Confianza y gestión del riesgo
Desde el punto de vista empresarial, de Zack Kass, de OpenAI, la adopción de la IA depende de tres factores clave:
- Calidad del resultado: si la salida no es confiable, no hay valor.
- Confiabilidad: los errores repetidos erosionan rápidamente la adopción.
- Gestión del riesgo: que una tecnología exista no significa que pueda desplegarse sin pasar por filtros legales, éticos y de seguridad.
Transparencia y elección: la base del uso responsable
Otro eje central fue la necesidad de transparencia real en el uso de datos. Los usuarios —empresas y ciudadanos— deben saber qué datos se usan, cómo se procesan y con qué fines. Pero, además, deben tener capacidad de elección.
Allie K. Miller remarcó que las personas quieren entender si un modelo corre localmente o en la nube, qué parte del sistema utiliza IA y cuál no, y cómo se protege su información. Esa visibilidad, coincidieron los panelistas, es la base de la confianza.
La democratización de la IA cambia quién tiene voz
Uno de los momentos más destacados del panel fue el énfasis en cómo estas herramientas están rompiendo la barrera entre expertos técnicos y no técnicos. Hoy, personas sin formación en programación pueden crear soluciones que antes requerían semanas o meses de trabajo especializado.

Esto implica un cambio profundo en las organizaciones: desaparecen las divisiones rígidas entre ingeniería y el resto, y más personas —con conocimiento de contexto y experiencia en su campo— acceden a la mesa de decisiones.
Datos, poder y el dilema de los mercados emergentes
El debate también abordó el caso de países como India, donde millones de usuarios acceden gratuitamente a herramientas de IA. Aunque esto amplía el acceso tecnológico, también abre una pregunta incómoda: ¿hasta qué punto los usuarios están subvencionando con sus datos el desarrollo de modelos que no les pertenecen?
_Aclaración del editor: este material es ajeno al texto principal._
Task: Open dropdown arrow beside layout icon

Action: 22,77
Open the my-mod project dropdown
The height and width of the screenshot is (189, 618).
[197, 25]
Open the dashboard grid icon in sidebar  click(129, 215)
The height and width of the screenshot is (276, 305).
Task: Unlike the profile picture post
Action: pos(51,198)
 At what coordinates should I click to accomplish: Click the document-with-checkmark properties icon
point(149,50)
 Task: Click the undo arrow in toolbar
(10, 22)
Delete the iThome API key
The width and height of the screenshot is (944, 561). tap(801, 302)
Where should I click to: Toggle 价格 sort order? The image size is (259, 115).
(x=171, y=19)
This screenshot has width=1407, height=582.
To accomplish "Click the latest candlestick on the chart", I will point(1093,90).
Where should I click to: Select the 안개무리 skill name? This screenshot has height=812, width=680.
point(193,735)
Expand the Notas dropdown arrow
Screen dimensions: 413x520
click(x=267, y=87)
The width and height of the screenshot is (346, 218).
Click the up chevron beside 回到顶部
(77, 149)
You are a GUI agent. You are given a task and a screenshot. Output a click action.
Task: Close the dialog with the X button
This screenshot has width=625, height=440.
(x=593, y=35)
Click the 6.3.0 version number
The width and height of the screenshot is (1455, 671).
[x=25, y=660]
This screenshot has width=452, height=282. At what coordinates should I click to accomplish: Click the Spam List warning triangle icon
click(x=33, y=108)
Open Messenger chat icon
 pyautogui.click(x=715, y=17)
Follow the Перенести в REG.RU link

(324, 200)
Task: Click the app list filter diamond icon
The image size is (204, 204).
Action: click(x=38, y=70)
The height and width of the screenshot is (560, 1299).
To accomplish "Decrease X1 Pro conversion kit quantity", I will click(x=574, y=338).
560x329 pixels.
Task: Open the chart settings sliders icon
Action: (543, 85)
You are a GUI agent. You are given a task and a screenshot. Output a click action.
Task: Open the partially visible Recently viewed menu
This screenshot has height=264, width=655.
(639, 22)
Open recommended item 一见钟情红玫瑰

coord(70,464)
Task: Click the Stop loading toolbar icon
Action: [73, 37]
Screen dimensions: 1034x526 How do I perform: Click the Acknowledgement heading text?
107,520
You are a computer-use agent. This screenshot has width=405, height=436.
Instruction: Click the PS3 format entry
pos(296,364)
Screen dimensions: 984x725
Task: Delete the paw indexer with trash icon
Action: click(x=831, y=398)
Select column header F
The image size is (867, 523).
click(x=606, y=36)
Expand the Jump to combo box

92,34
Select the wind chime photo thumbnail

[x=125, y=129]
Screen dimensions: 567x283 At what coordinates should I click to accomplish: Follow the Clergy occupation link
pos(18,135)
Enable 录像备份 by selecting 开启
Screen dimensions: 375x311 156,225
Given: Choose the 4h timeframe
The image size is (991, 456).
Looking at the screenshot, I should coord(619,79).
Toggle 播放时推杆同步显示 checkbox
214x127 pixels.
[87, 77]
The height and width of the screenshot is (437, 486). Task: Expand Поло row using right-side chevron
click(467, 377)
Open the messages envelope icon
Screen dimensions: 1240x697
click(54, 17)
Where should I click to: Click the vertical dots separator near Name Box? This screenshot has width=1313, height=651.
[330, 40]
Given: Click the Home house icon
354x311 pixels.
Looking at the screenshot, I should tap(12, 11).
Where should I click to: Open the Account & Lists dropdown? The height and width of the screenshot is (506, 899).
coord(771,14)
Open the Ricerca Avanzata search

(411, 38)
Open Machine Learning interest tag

Si no se paga con dinero, se paga con información. Y esos datos, advirtieron, pueden ser más valiosos que cualquier suscripción. De ahí la necesidad de discutir soberanía tecnológica, modelos propios y beneficios reales para las economías locales.
La IA y el rol humano
La IA, coincidieron, no elimina el rol humano: lo expone, lo obliga a reflexionar y a corregir. El hecho de poder contrastar, cuestionar y equilibrar la información es, paradójicamente, una de las señales más claras de que los humanos siguen en control.
Seguridad como condición del futuro
El mensaje final fue claro: el futuro de la IA dependerá de la experiencia del usuario, de 'guardrails' sólidos, de privacidad y seguridad, de una escalabilidad responsable y de un liderazgo fuerte en seguridad, especialmente en contextos de alto riesgo.
La IA seguirá avanzando. La verdadera pregunta no es si podemos detenerla, sino si sabremos usarla con criterio, transparencia y responsabilidad.